PROBLEM:
Exactly reproduce the lines from the line that has "Метро (373, 1287)" down to the last line of the entries, inclusive.

─── DATA EXCERPTS

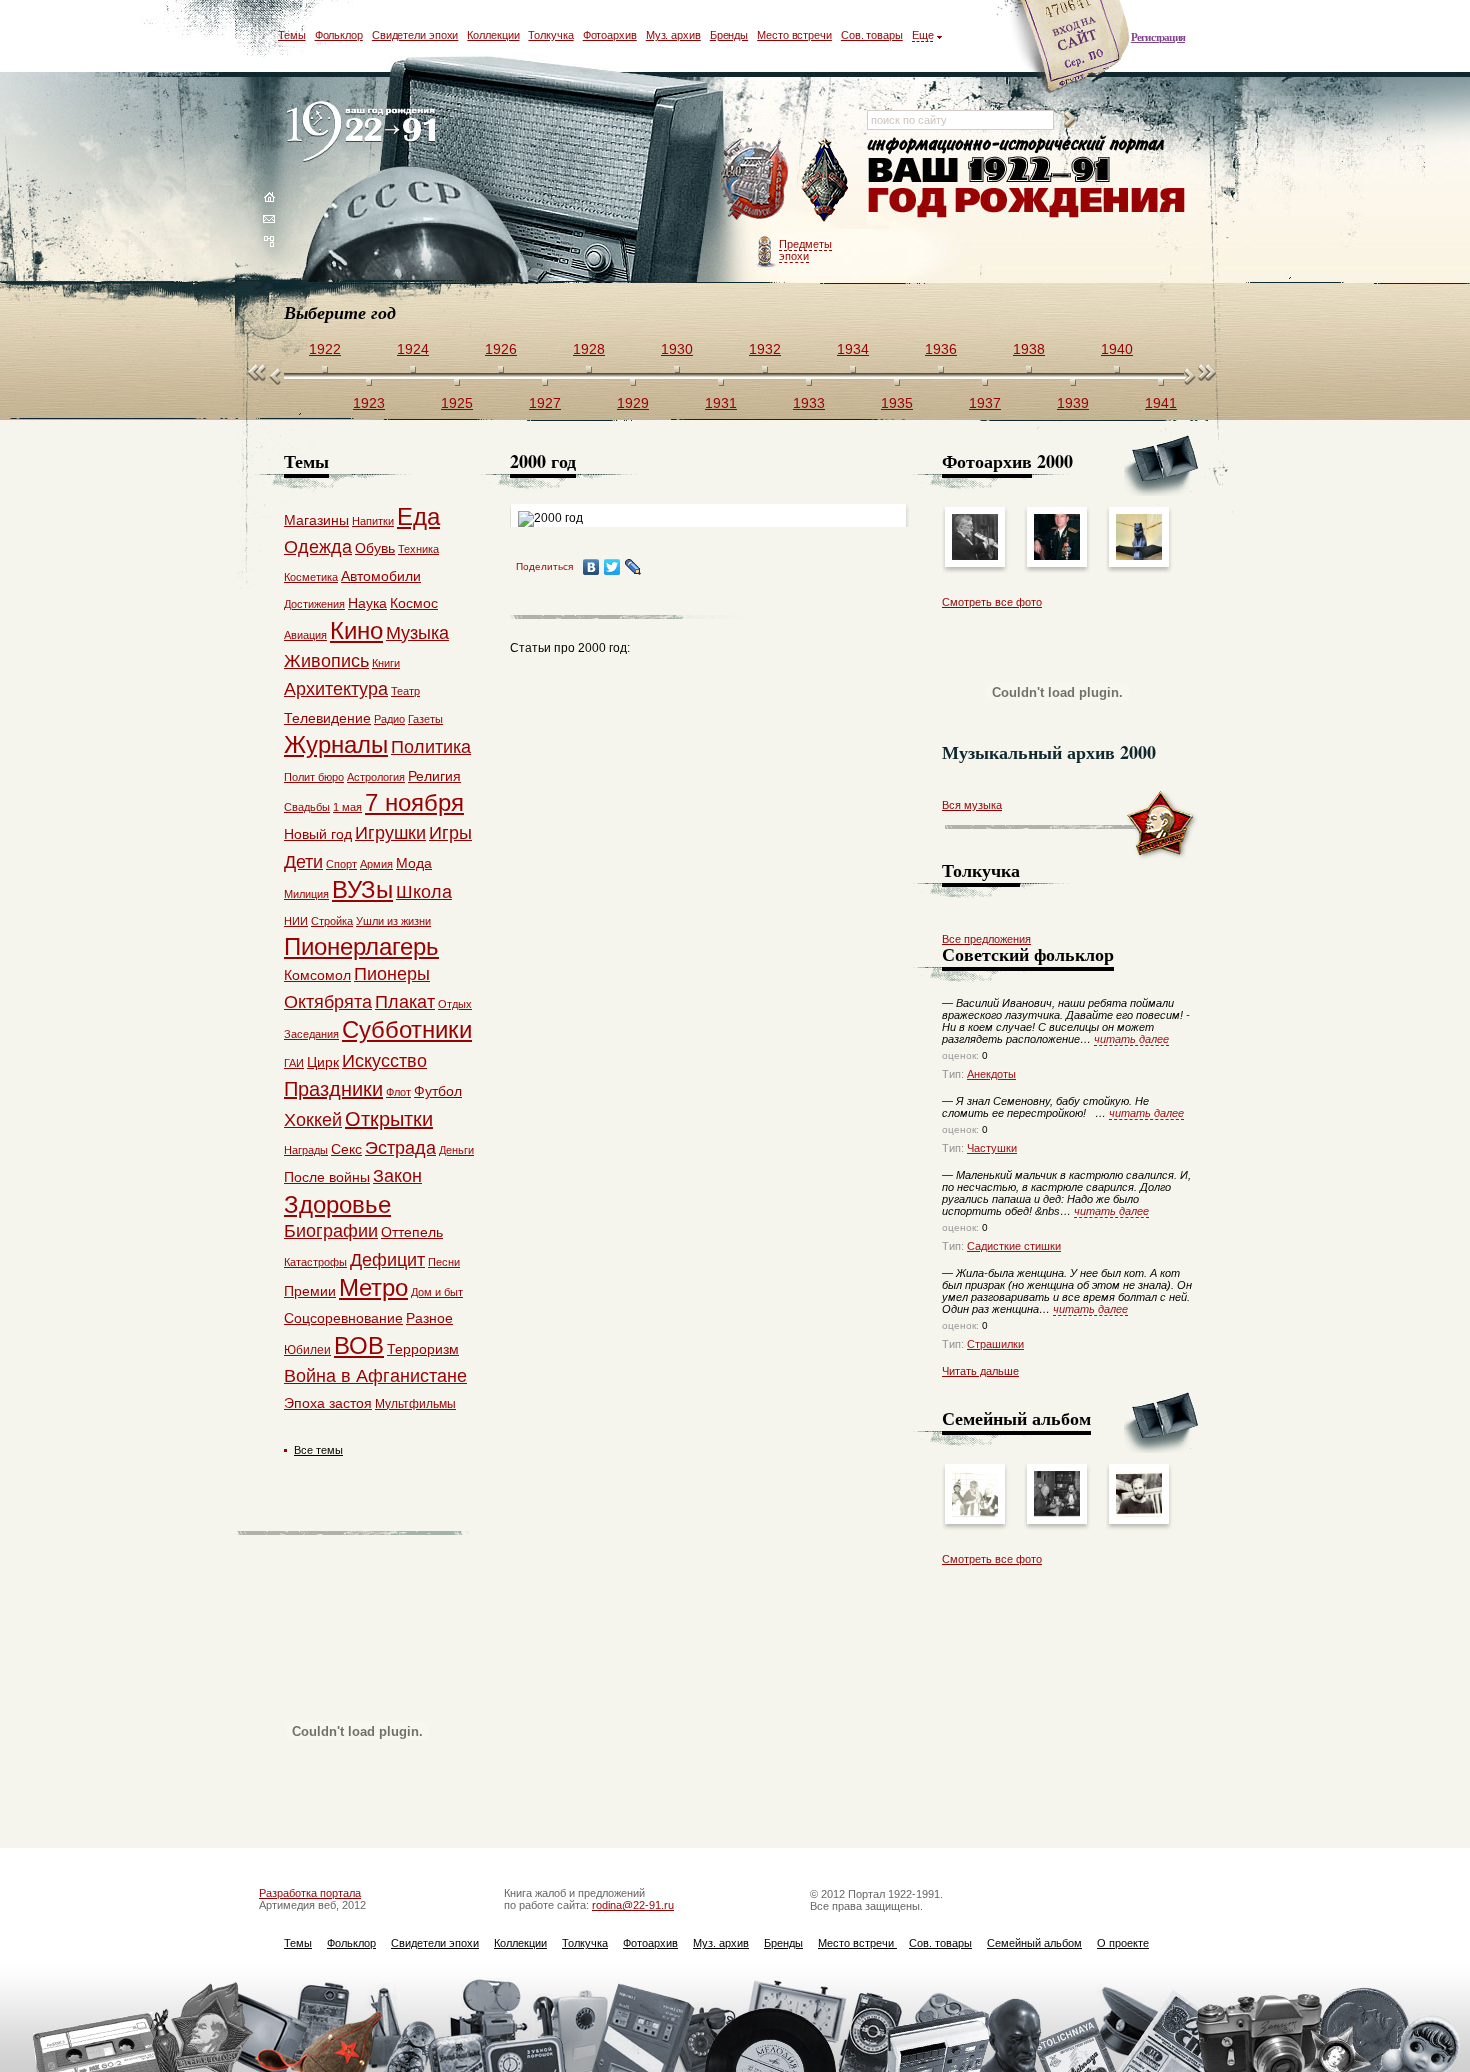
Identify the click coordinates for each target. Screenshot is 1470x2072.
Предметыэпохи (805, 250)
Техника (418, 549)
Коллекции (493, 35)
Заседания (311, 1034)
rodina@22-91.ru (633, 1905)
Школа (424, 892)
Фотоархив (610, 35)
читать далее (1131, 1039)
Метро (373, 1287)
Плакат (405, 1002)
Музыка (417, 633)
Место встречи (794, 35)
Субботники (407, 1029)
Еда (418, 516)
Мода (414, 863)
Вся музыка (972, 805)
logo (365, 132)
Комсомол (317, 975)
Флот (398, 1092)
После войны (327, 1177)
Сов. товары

──────

EXERCISE ANSWER:
Метро (373, 1287)
Плакат (405, 1002)
Музыка (417, 633)
Место встречи (794, 35)
Субботники (407, 1029)
Еда (418, 516)
Мода (414, 863)
Вся музыка (972, 805)
logo (365, 132)
Комсомол (317, 975)
Флот (398, 1092)
После войны (327, 1177)
Сов. товары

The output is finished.